_Document text_
>>>>>

The national housing market remained firm in August, following on from the steady July result. According to the CoreLogic QV House Price Index, average property values rose by 0.2% from July to August, lifting the annual growth rate a touch from 2.2% to 2.3%. A good way to characterise the August figures is, ‘business as usual’, and with sales activity still subdued (albeit showing slightly more encouraging signs of a pick-up) and affordability stretched, a solid but unspectacular result for values is no surprise.
The market in Auckland remains quiet in terms of activity, with neither sellers nor buyers generally in any rush to strike a deal. Of course, there are always some people who have to sell their property for family or job reasons, and they’re likely to be feeling a bit of downwards price pressure. Indeed, although Auckland average property values were flat from July to August, the latest figure ($1,025,193) was still -2.3% (or $23,981) lower than a year earlier.

<<<<<

_What the exercise asks_
Continue the housing-market update on August property values, starting after its last sentence.

_Dataset content_
>>>>>

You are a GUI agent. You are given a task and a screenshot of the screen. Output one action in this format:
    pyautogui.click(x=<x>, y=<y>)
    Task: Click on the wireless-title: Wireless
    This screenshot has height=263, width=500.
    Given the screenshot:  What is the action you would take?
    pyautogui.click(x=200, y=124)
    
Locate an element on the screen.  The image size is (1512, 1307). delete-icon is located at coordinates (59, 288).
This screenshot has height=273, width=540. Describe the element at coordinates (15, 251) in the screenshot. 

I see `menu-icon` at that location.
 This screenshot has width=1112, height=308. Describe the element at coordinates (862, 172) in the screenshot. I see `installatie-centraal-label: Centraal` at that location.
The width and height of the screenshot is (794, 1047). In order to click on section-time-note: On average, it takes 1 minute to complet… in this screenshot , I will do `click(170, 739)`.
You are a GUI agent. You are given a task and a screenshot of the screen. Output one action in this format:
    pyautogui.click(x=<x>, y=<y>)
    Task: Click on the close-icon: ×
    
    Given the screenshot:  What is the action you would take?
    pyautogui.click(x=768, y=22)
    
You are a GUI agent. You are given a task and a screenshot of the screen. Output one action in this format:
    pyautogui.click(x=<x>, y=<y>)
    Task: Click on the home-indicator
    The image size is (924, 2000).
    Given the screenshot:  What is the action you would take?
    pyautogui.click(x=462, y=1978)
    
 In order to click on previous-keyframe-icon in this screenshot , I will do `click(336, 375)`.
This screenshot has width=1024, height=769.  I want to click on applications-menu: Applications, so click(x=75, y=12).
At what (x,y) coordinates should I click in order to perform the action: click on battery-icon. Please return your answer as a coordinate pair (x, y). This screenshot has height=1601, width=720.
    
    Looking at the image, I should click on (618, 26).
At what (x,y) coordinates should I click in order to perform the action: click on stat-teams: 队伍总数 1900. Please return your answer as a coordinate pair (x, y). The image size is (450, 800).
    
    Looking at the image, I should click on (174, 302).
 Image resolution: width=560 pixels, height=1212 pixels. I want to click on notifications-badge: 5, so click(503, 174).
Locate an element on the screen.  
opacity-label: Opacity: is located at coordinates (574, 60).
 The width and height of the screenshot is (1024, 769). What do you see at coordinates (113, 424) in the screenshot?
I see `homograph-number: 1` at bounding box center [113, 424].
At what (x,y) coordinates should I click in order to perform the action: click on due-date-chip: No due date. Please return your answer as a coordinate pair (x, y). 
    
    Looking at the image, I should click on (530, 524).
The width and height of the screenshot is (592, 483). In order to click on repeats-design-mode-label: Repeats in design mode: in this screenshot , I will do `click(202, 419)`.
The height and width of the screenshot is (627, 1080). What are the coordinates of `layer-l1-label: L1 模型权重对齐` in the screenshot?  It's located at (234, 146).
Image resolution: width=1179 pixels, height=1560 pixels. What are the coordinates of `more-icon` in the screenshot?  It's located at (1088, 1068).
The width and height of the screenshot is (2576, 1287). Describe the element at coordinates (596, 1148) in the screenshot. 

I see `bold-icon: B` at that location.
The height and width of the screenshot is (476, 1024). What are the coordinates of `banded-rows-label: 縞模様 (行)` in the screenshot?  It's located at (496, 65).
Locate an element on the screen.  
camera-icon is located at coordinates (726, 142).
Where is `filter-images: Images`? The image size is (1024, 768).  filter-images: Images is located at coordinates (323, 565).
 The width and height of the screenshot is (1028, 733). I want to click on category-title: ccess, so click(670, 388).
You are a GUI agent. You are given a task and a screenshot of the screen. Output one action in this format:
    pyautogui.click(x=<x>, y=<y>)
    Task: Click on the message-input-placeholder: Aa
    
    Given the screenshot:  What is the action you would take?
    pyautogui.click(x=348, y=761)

<<<<<

_Result of this task_
Within the Auckland region, Franklin (0.3% annual change in average property values in August) is the only area yet to see any real downwards price pressure, although the falls to date in Papakura and Waitakere have also only been modest. The greater weakness is still concentrated in Auckland City (-2.3% in year to August) and North Shore (-3.4%) – although there were at least better results for the Auckland City Central and North Shore Coastal sub-areas in August.
CoreLogic Senior Property Economist, Kelvin Davidson said “It’s largely been another steady-as-she-goes month for the housing market in August. The sluggishness of Auckland is weighing on the national picture, but away from our largest city, there are still many areas seeing consistent growth in average property values. Although the Reserve Bank delivered a shock 0.5% official cash rate cut on the 7th of August, the fact that fixed mortgage rates didn’t really budge meant that the immediate impulse for property values was always likely to be fairly muted.”
Around the remaining of the main centres, values ticked along in August. Dunedin is still a consistently strong performer, with growth in average property values of 11.9% in the year to August. The average value in Dunedin now stands at $465,457, almost $166,000 higher than four years ago.
Wellington continues to climb steadily higher too (growth of 8.3% in the year to August), while Hamilton and Tauranga are churning away in the background with consistent annual growth in values of about 5%. In regards to Christchurch, Davidson said “The ‘mood music’ around the garden city seems to have become a bit more optimistic in recent months, although it’s yet to show through clearly in the hard data – values only edged up by 0.4% in the year to August.”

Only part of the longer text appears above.